BURTON, ROBERT: Author of the Anatomy of Melancholy; b. at Lindley (20 m. e.n.e. of Birmingham), Leicestershire, Feb. 8, 1577; d. at Oxford Jan. 25, 1640. He studied at Brasenose and Christ Church, Oxford (B.D., 1614); became vicar of St. Thomas, in the west suburbs of Oxford, 1616, and in addition, about 1630, rector of Segrave, Leicestershire. His life was spent among his books at Oxford; Anthony Wood, a generation after his death, describes him as a good mathematician, a philologist, and astrologer, a hard student and well-read scholar, considered by some melancholy and morose, but by those who knew him better esteemed for honesty and charity, and as a merry and genial companion. His famous work (Oxford, 1621), which is a vast collection of quotations and allusions, abundantly proves his learning. Five editions appeared during Burton's life, each with many alterations and additions and a sixth was printed from his annotated manuscript (1651-52). The edition of 1800 contains an account of the author. There is a modern edition by A. R. Shilleto, with introduction by A. H. Bullen (London, 1893). The Philosophaster is a Latin comedy written in 1606 and acted at Christ Church on Shrove Monday (Feb. 16), 1618; with certain Latin poemata it was printed for the Roxburghe Club (London, 1862).
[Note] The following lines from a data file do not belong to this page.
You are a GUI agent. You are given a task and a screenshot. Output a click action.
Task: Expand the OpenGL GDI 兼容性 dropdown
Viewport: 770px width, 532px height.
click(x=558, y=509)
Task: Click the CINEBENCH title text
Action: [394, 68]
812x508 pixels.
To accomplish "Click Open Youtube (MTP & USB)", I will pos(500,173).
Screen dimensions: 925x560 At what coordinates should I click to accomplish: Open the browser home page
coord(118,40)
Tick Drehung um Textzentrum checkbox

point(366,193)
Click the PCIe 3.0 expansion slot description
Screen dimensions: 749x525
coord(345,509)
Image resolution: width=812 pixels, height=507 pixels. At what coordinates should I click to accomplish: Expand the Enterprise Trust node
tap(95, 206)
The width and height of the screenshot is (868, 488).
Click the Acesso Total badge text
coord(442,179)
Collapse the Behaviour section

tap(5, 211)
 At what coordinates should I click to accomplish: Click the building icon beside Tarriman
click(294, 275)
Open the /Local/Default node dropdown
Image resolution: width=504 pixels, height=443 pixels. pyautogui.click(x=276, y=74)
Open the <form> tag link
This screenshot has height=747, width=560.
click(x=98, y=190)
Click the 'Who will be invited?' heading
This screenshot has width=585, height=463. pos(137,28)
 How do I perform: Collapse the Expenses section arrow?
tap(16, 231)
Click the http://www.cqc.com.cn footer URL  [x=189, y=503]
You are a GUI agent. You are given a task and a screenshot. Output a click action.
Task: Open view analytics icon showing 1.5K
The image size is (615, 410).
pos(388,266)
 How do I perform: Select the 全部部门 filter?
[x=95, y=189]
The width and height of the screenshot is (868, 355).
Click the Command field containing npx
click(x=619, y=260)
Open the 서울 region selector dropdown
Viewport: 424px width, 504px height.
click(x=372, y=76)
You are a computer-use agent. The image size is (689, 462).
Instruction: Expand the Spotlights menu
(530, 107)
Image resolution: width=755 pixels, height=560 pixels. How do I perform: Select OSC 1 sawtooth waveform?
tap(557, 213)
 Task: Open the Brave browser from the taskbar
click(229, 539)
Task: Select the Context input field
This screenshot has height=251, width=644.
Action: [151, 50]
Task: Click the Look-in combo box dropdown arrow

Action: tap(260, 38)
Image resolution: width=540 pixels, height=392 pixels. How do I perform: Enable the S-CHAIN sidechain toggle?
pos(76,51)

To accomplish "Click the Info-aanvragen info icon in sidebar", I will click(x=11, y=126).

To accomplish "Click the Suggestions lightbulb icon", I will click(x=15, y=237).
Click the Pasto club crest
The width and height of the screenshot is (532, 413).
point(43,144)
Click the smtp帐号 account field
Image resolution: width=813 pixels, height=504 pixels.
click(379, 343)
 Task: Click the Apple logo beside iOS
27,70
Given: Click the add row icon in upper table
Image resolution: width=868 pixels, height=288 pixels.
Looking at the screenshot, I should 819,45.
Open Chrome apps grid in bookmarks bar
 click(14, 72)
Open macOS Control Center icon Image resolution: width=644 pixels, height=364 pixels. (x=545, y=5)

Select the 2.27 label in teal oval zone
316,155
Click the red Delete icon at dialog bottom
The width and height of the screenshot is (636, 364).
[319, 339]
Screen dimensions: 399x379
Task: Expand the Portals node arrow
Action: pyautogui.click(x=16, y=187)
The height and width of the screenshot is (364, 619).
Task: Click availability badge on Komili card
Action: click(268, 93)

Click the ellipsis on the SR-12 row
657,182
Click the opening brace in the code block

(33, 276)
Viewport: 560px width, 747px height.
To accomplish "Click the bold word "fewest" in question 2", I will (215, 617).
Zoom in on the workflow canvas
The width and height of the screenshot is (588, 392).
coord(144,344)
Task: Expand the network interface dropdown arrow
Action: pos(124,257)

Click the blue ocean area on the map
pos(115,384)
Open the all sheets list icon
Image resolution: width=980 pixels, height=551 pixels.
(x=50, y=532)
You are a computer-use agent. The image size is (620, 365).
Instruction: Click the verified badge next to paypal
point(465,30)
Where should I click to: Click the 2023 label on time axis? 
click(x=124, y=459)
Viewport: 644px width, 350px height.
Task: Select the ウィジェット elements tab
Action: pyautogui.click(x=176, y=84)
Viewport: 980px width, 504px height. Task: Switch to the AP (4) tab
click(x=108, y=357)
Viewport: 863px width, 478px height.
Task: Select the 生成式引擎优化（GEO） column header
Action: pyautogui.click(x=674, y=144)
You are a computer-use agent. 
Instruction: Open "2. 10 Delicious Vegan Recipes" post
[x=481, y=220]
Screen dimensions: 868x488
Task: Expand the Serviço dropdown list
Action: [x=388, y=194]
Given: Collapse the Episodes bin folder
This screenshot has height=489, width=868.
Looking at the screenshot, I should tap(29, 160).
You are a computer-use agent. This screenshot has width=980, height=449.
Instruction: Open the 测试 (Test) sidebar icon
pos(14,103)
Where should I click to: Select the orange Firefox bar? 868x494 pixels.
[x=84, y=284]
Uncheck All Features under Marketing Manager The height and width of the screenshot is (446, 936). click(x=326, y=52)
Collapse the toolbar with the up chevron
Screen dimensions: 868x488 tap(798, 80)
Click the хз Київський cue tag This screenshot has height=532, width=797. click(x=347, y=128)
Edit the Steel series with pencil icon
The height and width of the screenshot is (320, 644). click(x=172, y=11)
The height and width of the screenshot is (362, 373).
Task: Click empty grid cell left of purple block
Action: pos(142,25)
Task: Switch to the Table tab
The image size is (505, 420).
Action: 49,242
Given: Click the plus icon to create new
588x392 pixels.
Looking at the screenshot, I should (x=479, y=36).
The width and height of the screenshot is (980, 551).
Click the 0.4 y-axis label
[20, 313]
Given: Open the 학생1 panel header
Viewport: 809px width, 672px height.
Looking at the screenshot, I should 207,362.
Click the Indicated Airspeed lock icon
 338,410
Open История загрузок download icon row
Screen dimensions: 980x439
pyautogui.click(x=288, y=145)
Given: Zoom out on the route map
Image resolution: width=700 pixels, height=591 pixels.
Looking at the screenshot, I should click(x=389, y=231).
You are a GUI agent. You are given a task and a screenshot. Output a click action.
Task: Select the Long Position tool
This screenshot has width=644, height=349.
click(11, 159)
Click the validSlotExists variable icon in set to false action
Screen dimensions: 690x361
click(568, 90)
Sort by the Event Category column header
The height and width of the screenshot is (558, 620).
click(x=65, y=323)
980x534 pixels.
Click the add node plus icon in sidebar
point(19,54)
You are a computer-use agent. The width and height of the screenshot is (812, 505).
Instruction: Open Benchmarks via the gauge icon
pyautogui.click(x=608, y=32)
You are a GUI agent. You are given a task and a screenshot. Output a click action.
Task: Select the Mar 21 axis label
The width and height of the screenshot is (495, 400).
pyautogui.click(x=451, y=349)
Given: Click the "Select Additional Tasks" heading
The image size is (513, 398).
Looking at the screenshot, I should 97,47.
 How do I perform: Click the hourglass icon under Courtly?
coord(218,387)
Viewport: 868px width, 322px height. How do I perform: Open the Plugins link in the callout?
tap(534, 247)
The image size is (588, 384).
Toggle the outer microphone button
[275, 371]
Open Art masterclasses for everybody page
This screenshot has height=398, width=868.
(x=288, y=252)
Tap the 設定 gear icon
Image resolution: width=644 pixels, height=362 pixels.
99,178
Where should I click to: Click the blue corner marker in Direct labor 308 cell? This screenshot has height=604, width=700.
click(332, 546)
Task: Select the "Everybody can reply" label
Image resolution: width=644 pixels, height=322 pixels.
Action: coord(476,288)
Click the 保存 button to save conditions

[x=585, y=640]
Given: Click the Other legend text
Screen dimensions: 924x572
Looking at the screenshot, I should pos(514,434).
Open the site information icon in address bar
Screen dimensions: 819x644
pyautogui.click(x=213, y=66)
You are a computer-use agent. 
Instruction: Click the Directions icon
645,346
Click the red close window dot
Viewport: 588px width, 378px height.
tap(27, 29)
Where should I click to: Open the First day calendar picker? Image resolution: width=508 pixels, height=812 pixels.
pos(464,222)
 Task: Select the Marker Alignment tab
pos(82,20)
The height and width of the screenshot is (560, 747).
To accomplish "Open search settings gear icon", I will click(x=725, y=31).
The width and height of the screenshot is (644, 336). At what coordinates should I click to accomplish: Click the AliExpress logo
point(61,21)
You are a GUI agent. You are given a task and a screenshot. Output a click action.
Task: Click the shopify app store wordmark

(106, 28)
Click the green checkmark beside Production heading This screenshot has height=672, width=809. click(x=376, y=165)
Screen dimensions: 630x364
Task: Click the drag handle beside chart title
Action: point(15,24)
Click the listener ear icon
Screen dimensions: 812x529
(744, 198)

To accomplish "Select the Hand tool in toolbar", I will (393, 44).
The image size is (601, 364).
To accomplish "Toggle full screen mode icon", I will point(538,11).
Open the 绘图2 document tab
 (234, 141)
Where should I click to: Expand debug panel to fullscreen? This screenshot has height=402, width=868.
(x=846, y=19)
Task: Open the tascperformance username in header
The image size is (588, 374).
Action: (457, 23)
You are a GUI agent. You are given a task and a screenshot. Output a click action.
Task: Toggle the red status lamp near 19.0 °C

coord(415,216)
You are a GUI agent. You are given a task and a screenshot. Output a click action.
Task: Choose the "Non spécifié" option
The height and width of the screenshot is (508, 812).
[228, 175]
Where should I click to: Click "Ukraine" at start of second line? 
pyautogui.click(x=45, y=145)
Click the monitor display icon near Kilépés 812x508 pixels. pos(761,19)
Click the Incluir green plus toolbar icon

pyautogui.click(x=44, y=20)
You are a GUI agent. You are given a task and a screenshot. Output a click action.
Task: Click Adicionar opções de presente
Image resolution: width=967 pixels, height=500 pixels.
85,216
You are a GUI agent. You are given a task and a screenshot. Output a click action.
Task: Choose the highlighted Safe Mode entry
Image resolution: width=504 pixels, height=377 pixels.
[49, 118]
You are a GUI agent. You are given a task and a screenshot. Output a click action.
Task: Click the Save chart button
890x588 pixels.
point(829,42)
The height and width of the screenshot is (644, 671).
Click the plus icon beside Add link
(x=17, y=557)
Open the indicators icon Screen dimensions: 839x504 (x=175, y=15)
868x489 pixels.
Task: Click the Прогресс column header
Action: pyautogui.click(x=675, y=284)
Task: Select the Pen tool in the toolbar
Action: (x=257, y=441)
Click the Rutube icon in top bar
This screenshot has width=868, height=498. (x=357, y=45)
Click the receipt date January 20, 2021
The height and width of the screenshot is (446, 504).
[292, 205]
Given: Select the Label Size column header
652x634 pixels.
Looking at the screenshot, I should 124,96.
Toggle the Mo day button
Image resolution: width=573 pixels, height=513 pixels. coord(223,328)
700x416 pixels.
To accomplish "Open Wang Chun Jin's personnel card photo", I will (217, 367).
BIBLIOGRAPHY: Besides the Memoir in the ed. of 1800, consult: A. ŗ Wood, Athenú Oxonienses, ed. P. Bliss, ii. 652-653, 4 vols., London, 1813-20; J. Nichols, History and Antiquities of the County of Leicester, vol. iii., part i., pp. 415-419, 4 vols., London, 1795-1811. The account in DNR, viii. 12-14 describes rather the book than the man.


BURWASH, NATHANIEL: Methodist Episcopalian; b. at Argenteuil, Quebec, July 25, 1839. He was educated at Victoria College, Cobourg, Ont. (B.A., 1859), Yale College, and Garrett Biblical Institute, Evanston, Ill. (B.D., 1871). He entered the Methodist Episcopal ministry in 1860, and after acting as classical tutor in Victoria College in 1860-1861, held pastorates until 1866, when he was recalled to Victoria College as professor of natural science. He was made dean of the theological faculty in the same institution in 1873, and since 1887 has been its president and chancellor. He is also a member of the senate and council of the University of Toronto and of the council of education for the province of Ontario. He has been a member of successive general conferences of his denomination since 1874, and was president of the one held in 1889-90, in addition to being secretary of education for the Methodist Episcopal Church in Canada from 1874 to 1886. He has written: Memorials of Edward and Lydia Jackson (Toronto, 1876); Genesis, Nature, and Results of Sin (1878); Wesley's Doctrinal Standards (188I); Relation of Children to the Fall, the Atonement, and the Church (1882); Handbook on the Epistle to the Romans (1887); Inductive Studies in Theology (1896); Manual of Christian Theology (1900); Life and Times of Egerton Ryerson (1902); and The Development of the University of Toronto as a Provincial Institution (1905).